学園祭の祝祭が一転、軍学校襲撃の戦場となる――極東ロシアの英雄・川上啓太が、愛機から量産型機へと転じ、学友たちと刃を交えながら、人類の宿敵と真っ向勝負を繰り広げる、迫力満点のハイスピード青春ハイファンタジー最新第3巻!

『極東救世主伝説3 少年、世界の敵と相対す。―軍学校襲撃編―』は、WEB発の才能が集うカドカワBOOKSレーベルにて2025年5月10日に刊行された注目作の第3巻です。著者は仏ょも、イラストは黒銀が担当し、四六判・276ページのボリュームで、定価1,540円(税込)という手頃さも嬉しい一冊です。

本巻では、前巻で魔物の襲撃を受けた都市を救い、極東ロシアの英雄として名を馳せた川上啓太が帰国を果たした直後から物語が動き出します。彼を迎えたのは、壊滅的な被害を受けた国防軍と、異例の規模で開催される軍学校の学園祭でした。

学園祭の目玉となるのは、Aクラス全員が魔装機体を駆って行う模擬戦。しかし啓太に用意されたのは、彼専用の特注機ではなく、量産型の“御影”でした。

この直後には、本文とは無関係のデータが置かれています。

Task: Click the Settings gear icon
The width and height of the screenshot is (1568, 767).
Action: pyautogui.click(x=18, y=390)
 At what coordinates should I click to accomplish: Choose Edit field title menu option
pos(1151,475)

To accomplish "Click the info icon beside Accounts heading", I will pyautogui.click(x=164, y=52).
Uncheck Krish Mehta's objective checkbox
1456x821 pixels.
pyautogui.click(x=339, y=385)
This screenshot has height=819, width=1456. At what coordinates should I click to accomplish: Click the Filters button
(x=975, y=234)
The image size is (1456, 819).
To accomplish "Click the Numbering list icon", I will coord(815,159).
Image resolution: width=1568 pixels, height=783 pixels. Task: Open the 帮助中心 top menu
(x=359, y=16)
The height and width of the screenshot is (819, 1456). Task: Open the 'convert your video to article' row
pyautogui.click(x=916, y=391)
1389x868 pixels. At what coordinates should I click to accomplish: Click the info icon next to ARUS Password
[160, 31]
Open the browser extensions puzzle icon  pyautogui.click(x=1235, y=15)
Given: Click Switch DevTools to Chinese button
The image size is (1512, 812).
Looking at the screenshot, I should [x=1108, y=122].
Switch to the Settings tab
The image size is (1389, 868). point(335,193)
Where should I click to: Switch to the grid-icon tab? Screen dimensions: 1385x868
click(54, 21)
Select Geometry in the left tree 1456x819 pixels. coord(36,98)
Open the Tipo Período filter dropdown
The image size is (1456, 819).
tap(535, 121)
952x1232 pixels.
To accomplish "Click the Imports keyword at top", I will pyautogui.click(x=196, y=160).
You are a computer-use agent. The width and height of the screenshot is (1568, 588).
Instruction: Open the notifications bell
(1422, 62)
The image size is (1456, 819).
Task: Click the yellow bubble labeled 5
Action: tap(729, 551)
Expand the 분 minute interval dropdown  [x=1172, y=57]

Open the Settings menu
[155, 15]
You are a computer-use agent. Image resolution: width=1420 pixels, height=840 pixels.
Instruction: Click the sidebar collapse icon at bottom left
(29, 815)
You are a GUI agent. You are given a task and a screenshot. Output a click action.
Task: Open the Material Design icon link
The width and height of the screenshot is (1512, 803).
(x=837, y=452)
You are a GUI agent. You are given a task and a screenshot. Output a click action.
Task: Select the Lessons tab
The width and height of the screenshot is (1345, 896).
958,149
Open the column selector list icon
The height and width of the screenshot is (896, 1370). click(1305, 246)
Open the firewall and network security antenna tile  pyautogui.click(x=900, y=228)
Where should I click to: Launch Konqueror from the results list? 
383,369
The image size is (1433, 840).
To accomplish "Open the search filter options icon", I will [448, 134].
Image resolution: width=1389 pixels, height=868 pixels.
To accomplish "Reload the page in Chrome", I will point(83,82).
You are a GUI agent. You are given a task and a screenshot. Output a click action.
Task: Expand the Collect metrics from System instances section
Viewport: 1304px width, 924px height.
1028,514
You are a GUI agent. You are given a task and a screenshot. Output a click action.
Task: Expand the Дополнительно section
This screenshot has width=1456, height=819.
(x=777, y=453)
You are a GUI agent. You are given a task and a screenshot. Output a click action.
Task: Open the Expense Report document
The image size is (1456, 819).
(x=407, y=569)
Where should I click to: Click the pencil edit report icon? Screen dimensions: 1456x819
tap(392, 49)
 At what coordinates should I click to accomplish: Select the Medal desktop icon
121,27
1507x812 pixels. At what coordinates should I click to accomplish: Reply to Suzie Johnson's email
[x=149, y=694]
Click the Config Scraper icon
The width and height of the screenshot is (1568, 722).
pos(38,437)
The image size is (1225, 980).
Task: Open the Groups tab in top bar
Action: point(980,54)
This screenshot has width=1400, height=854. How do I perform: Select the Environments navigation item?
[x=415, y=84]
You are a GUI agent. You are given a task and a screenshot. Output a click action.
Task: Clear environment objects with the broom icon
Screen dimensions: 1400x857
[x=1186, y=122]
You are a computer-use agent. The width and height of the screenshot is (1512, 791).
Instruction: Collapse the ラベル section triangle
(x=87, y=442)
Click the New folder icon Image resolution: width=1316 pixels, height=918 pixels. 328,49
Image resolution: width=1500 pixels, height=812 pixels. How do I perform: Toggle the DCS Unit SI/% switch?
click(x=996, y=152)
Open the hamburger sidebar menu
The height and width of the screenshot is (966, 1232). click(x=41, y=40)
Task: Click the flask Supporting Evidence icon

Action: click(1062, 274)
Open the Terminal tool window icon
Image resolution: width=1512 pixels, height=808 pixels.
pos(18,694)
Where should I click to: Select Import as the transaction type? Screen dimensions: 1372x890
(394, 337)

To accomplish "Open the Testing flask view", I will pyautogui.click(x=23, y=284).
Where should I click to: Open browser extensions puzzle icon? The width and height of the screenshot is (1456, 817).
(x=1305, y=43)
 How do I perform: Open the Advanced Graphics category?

さらに、学園祭の裏側ではある極秘任務が進行中――それは人類の宿敵と呼ばれる魔物の調査および殲滅計画であり、学友たちとの模擬戦は、いつしかリアルな生死を賭けた訓練へと変貌していきます。

川上啓太は愛機を奪われた屈辱と、英雄としての責任感の間で葛藤しつつも、仲間たちと協力して襲撃の真相に迫ります。一方、学園祭を楽しむはずだったクラスメイトたちも次々と実戦へと巻き込まれ、互いの信頼と絆が試されることに――。やがて、軍学校の施設内を蹂躙する魔物の群れと、裏で糸を引く“真の敵”の存在が明らかになり、啓太は再び本物の戦場へと身を投じていきます。

本作の魅力は、シリアスな戦闘描写と学園ものの要素を絶妙に融合させた点にあります。学祭という青春イベントを舞台にしながらも、読者を一瞬で緊張の頂点へ引き込むハイスピードのバトルシーンは圧巻です。また、量産型機体で挑む啓太の“逆境ヒーロー”ぶりや、学友たちとの掛け合い、そして謎に包まれた敵の正体が、読後の余韻を深く印象づけます。

加えて、著者・仏ょもの巧みなプロット構成に加え、黒銀のダイナミックな挿絵が随所に散りばめられ、物語の世界観を豊かに彩っています。戦闘パートだけでなく、日常の風景や学園祭の華やかさも鮮やかに描写されており、読者は主人公たちと共に緊張と解放感を味わうことができます。

巻末には次巻への布石となるプロローグも収録され、シリーズの未来展開を期待させる仕掛けが満載です。『極東救世主伝説3』は、ここまでの物語をさらに加速させ、青春×SFファンタジーの新しい魅力を提示する一冊。すでにシリーズを追いかけているファンはもちろん、初めて手に取る読者にも強くおすすめできる迫力作です。